* **AVAILABLE RECORDS**:

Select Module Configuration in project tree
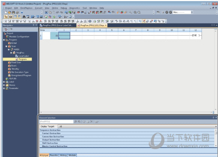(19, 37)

--

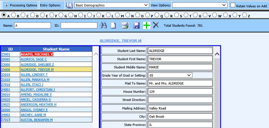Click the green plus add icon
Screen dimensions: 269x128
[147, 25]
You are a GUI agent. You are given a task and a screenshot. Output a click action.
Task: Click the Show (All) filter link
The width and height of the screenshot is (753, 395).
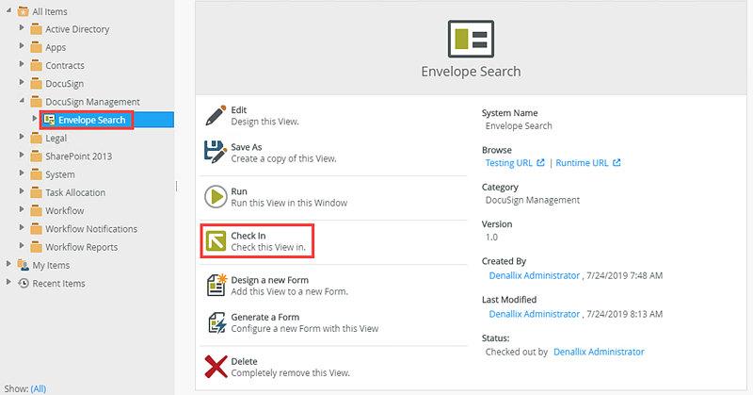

* **REQUIRED WORK**:
The expected answer is an exact copy of the lines above, beginning at the line with "You are a GUI" and ending at the line with "The width and", with both ends in.

* **WRITTEN SOLUTION**:
You are a GUI agent. You are given a task and a screenshot. Output a click action.
Task: Click the Show (All) filter link
The width and height of the screenshot is (753, 395).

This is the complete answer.